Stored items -
● ● ● ● ● ● ●

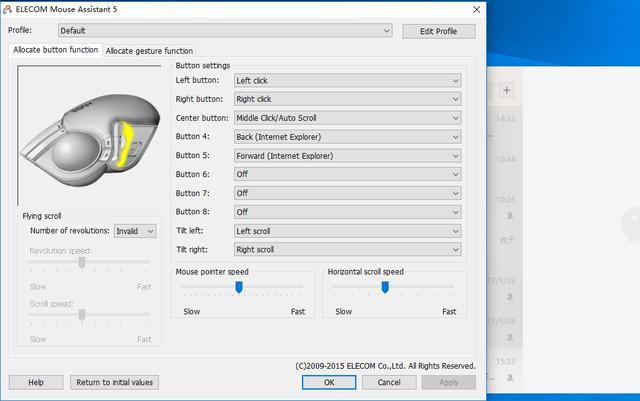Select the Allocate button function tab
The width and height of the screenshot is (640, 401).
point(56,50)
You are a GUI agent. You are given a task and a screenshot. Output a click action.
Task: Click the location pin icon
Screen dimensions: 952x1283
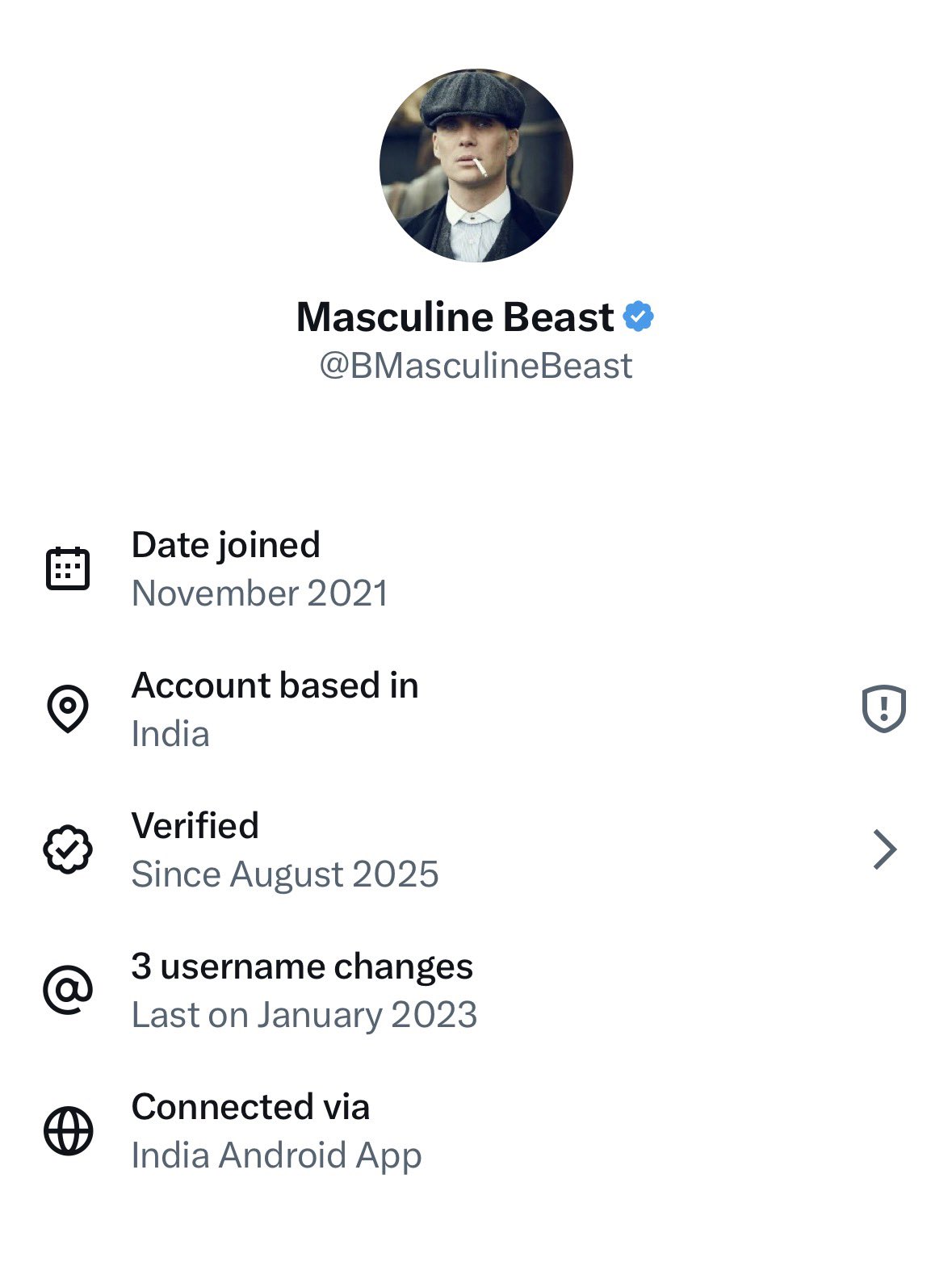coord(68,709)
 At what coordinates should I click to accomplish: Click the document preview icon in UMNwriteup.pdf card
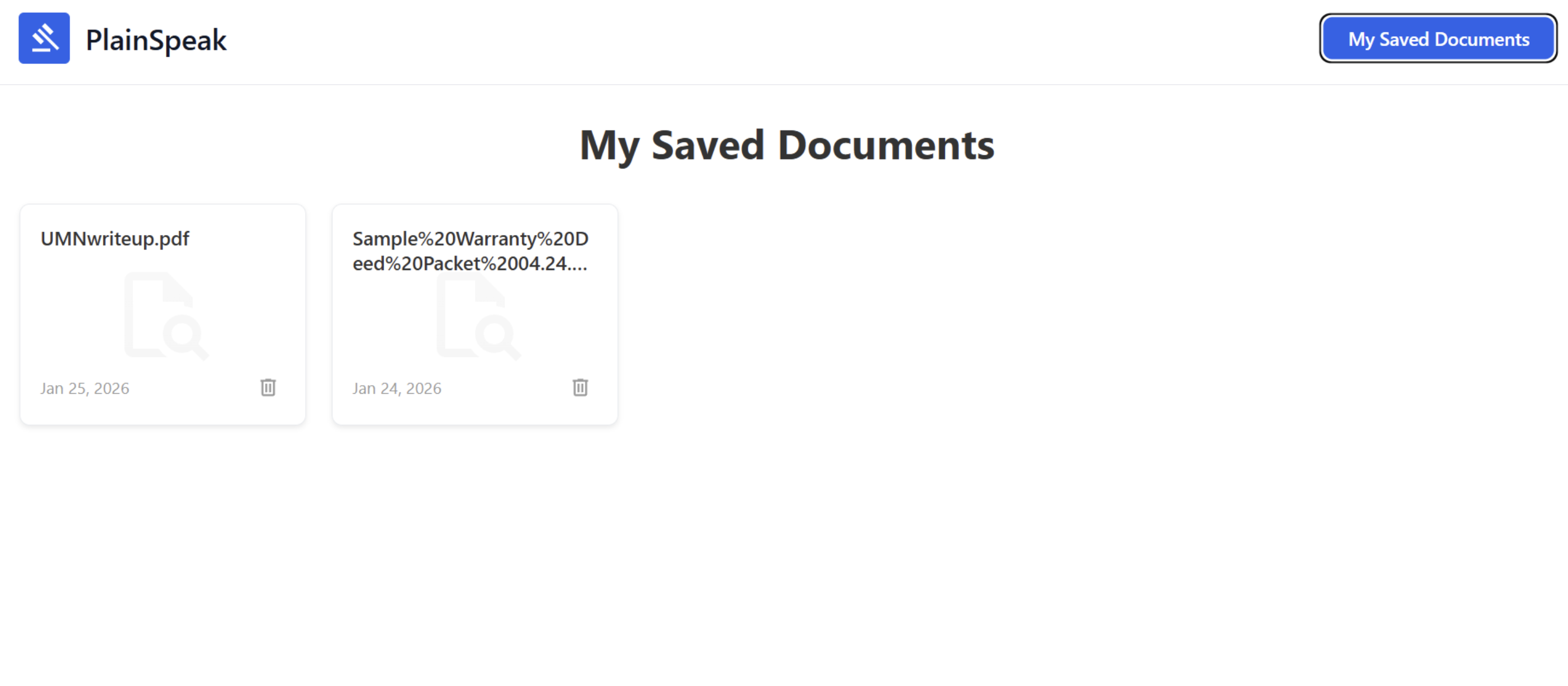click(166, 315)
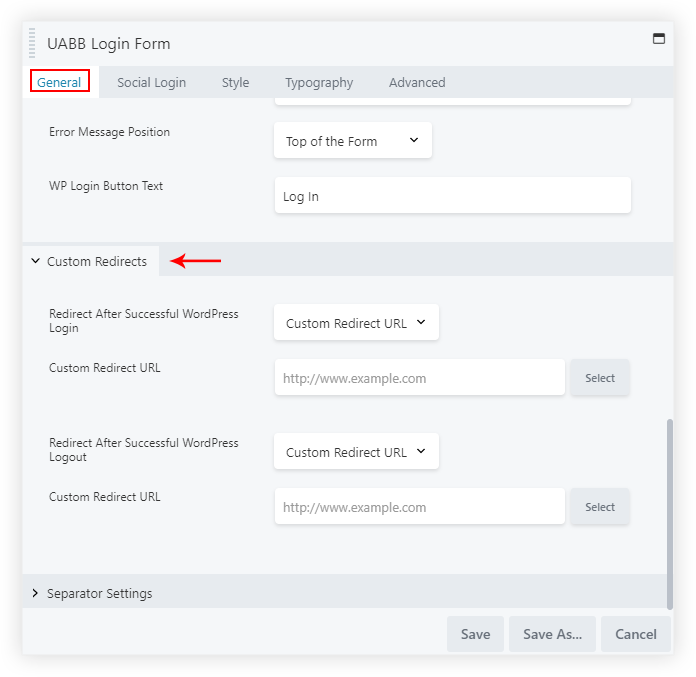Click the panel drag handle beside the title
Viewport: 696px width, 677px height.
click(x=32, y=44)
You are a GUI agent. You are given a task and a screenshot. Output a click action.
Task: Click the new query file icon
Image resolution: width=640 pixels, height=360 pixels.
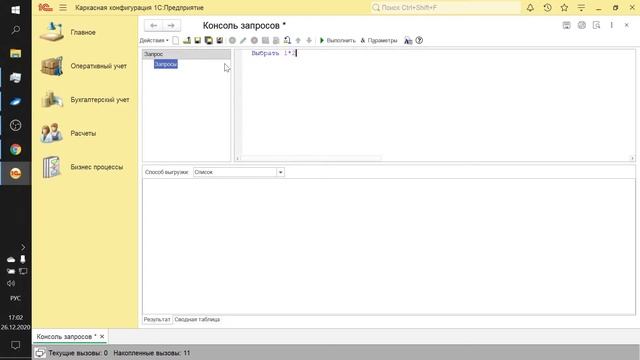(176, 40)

● ● ● ● ● ● ●

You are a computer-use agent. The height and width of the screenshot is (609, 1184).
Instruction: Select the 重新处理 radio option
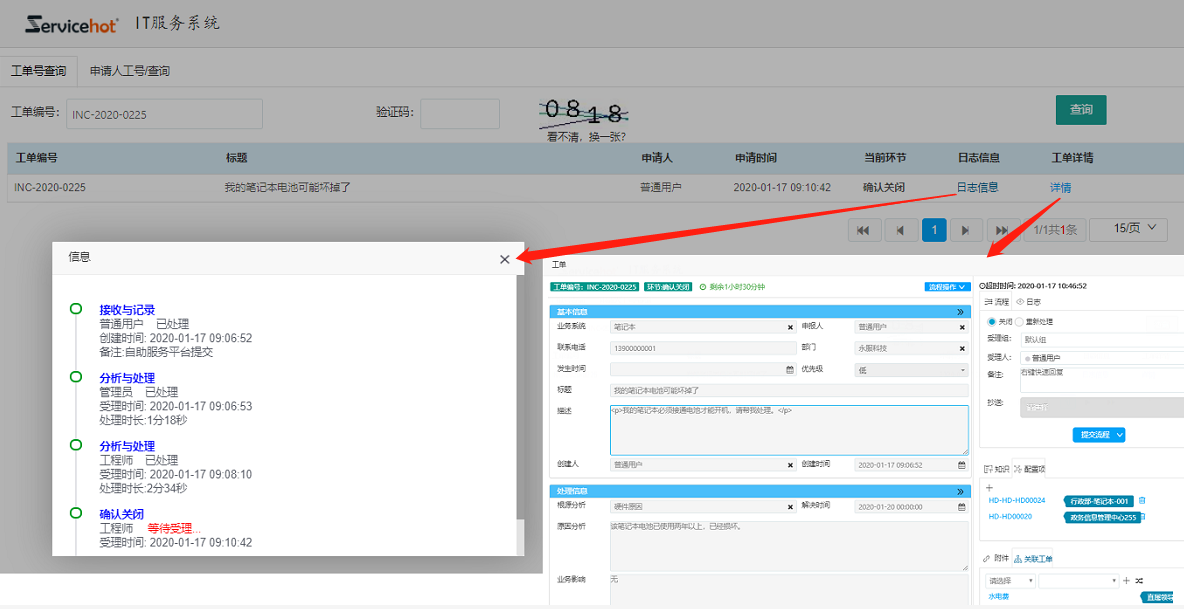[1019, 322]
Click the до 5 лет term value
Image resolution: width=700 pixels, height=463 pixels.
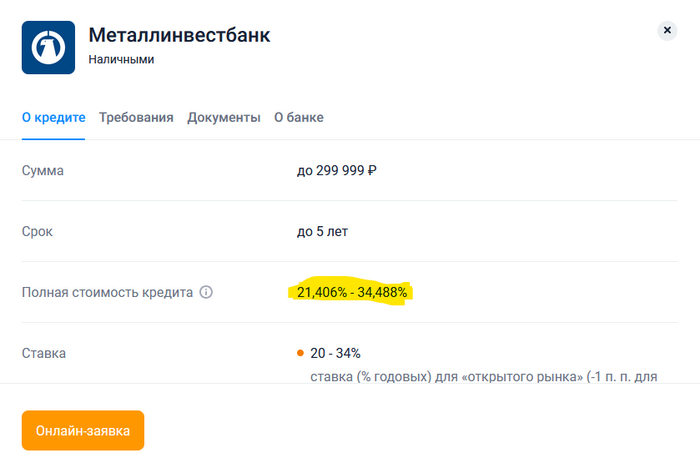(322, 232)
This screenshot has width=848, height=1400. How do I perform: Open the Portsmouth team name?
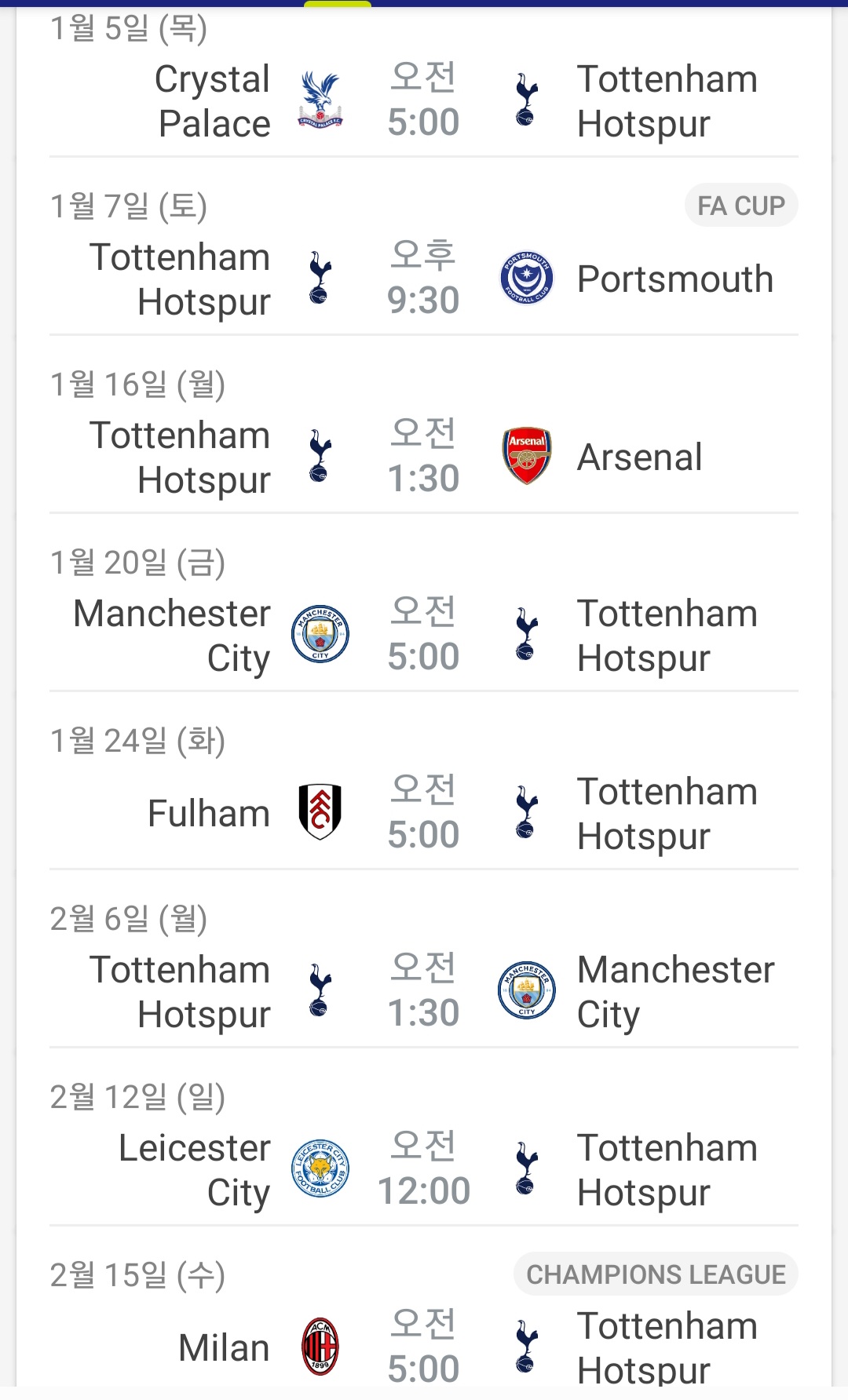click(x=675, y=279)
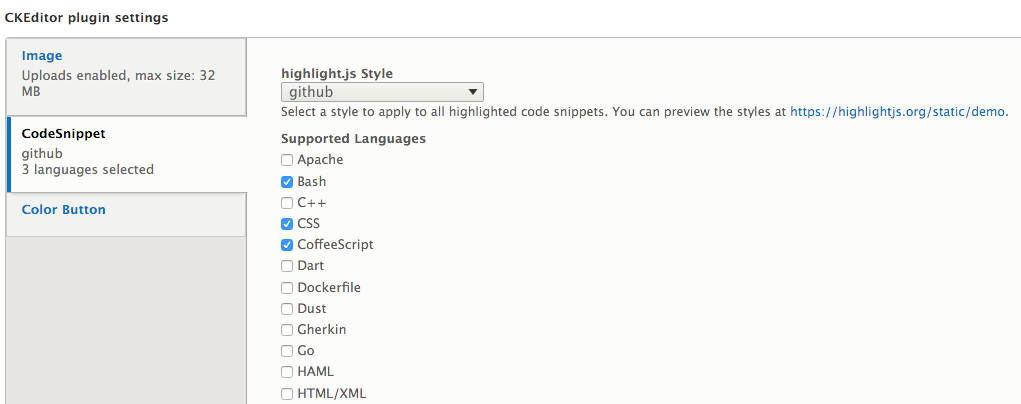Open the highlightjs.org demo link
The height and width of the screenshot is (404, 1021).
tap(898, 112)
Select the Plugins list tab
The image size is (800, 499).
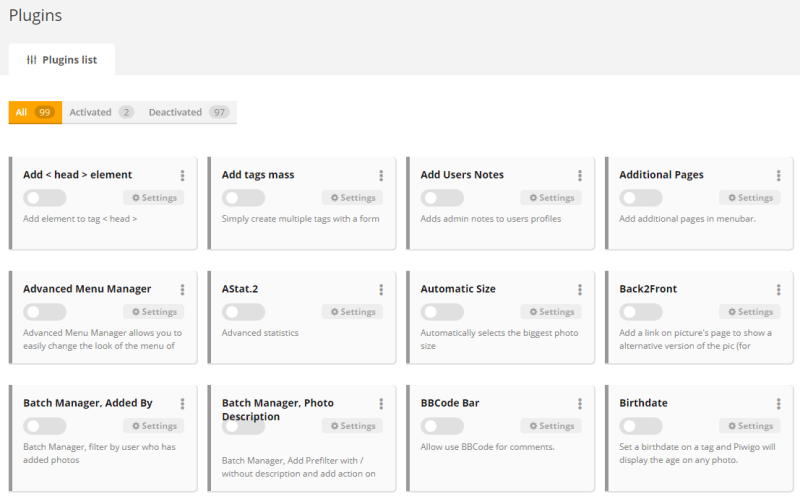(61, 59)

● ● ● ● ● ● ●

Exercise - In the data above, the stretch from the line with "This screenshot has" through the line with "Select the Plugins list tab" is to be returned exactly, minus any pictures.

Response -
This screenshot has width=848, height=1400. How do I perform: Open the Portsmouth team name?
click(x=675, y=279)
Open the highlightjs.org demo link
The height and width of the screenshot is (404, 1021).
tap(898, 112)
Select the Plugins list tab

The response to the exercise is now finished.